The covariates can be collected on special genotypes chosen for their known reaction to environmental factors. Data collected on well-known genotypes, ‘the probe genotype approach’, avoid the necessity for the direct measurement of environmental data and generates covariates corresponding directly to the factors limiting plant development (Brancourt-Hulmel et al. 2000; Desclaux 1996).

Recent decades have seen a number of new developments in crop physiology and agronomy, and some integrated approaches to crop simulation modelling have been developed. Such approaches make it possible to reconstruct the plant development cycle and to determine whether a stress occurred at any given development stage. This approach can be extended to a number of past cropping seasons. Nevertheless, this promising approach requires the collection of meteorological data and their integration into crop simulation models. There is currently no example of use of information derived from crop simulation models to analyse G×E interaction.

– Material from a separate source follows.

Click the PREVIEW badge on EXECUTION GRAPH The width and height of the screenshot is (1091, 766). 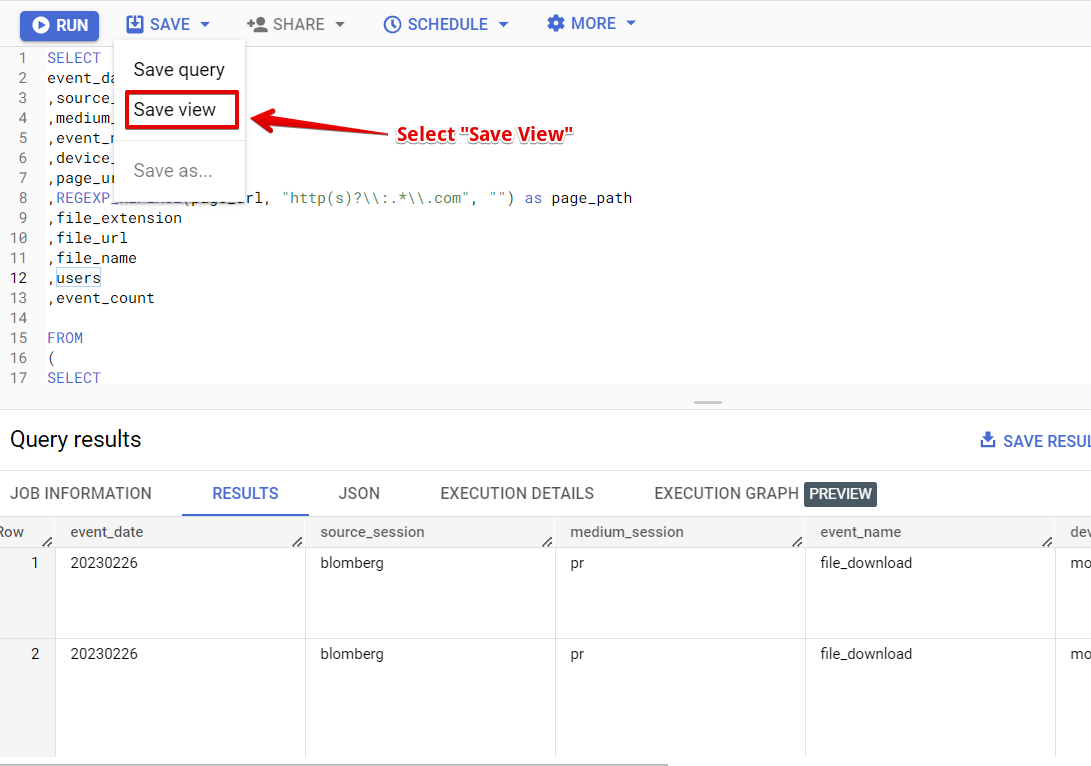click(x=840, y=493)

The aim of this study was to develop a methodology, using information derived from crop simulation and G×E models, to account for variation in the grain protein content (GPC) of durum wheat varieties evaluated in a multi-environment network.

We aim to show how information derived from crop simulation models can be used to interpret both environmental effect and the adaptation of a given genotype to specific environments. We illustrate this method using durum wheat GPC data.

Materials and methods

Data collection

The data set was obtained from the French ‘Comité Technique et Permanent de la Sélection’ network; it included a total of 111 site-by-year combinations and 48 genotypes evaluated over 8 years. The study sites were located between 43.3°N and 45.4°N and at longitudes of −0.57° to 5.9°. Each genotype was tested in at least two cropping seasons (i.e. a biennial network) from 1992/1993 to 1998/1999. Only two varieties, Ardente and Néodur, were grown in every environment in all 8 years. In each biennial network, 6–12 varieties were tested over 11–21 environments. If a site was present in a given network in two consecutive years, it was considered as two distinct sites.

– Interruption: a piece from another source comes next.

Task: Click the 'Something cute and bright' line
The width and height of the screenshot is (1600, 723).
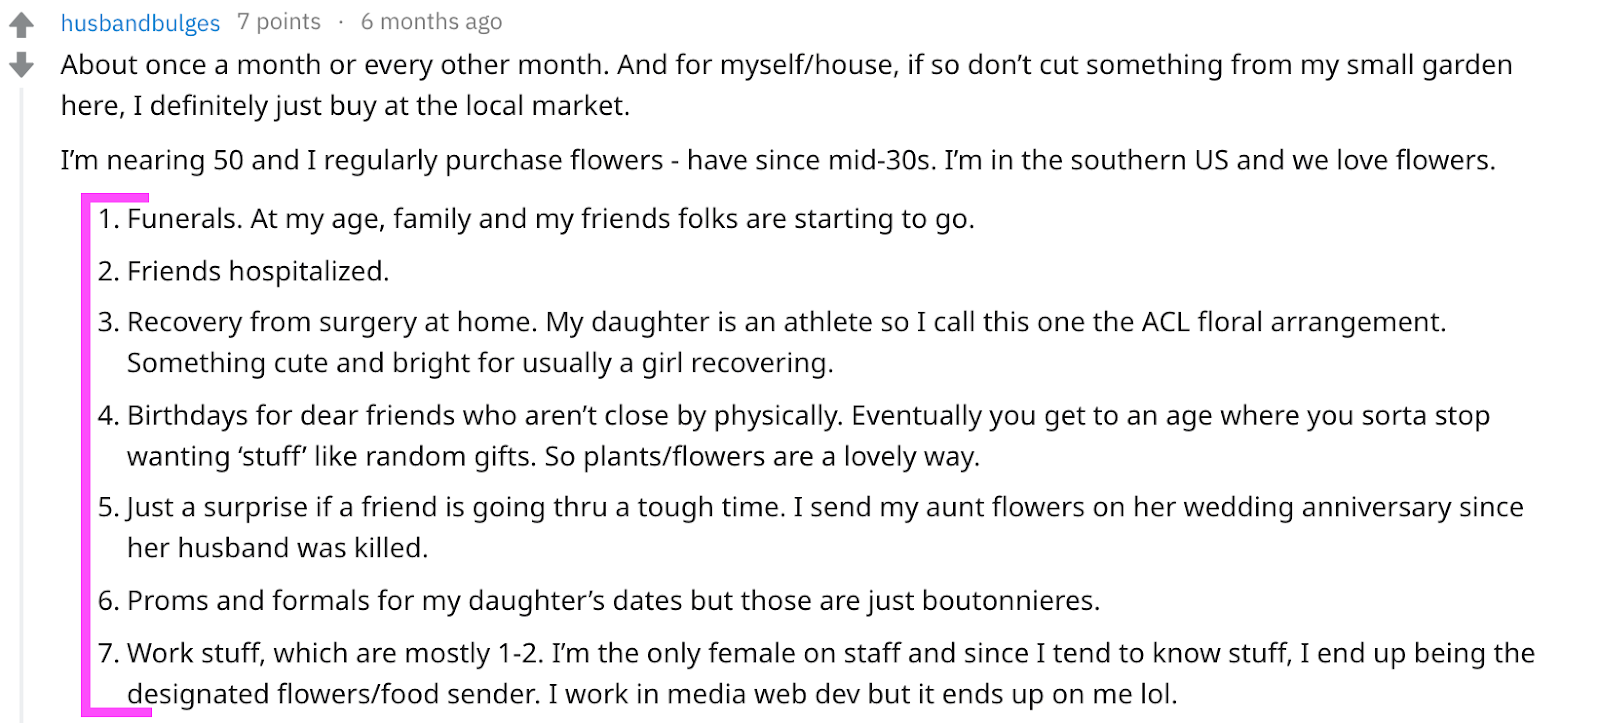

Each trial consisted of two replicates, with a plot size of approximately 10 m2 for each genotype. Each trial was treated with fungicides. The experimental design was either a split plot or a crisscross design. The traits measured in each trial plot were heading date, grain yield, thousand kernel weight, kernel weight per metre squared and GPC. In the field, lines were considered headed when 50% of the spikes had emerged from the flag leaf. GPC was determined by Kjeldahl’s method. We used a 1-g sample taken from the 3 kg of grain harvested in bulk for N analysis.

The data collected for each environment included climatic data (daily temperature, rainfall), cultural practices (fertilisation and irrigation) and soil characteristics [texture, depth and useful water reserve (UWR)].

Plant nitrogen nutrition and development stage

The booting-to-heading stage has been reported to be one of the most critical phenological phases for grain development. Nitrogen uptake increases dramatically during this period to reach a maximum accumulation rate (Gate 1995). We therefore focused our attention on this period of the plant cycle—the booting-to-heading stage.

As only heading date was recorded, a thermal (expressed in degree days) and vernalophotothermal index (Gate 1995), was used to estimate booting stage and to calculate the date and duration of the booting–heading period.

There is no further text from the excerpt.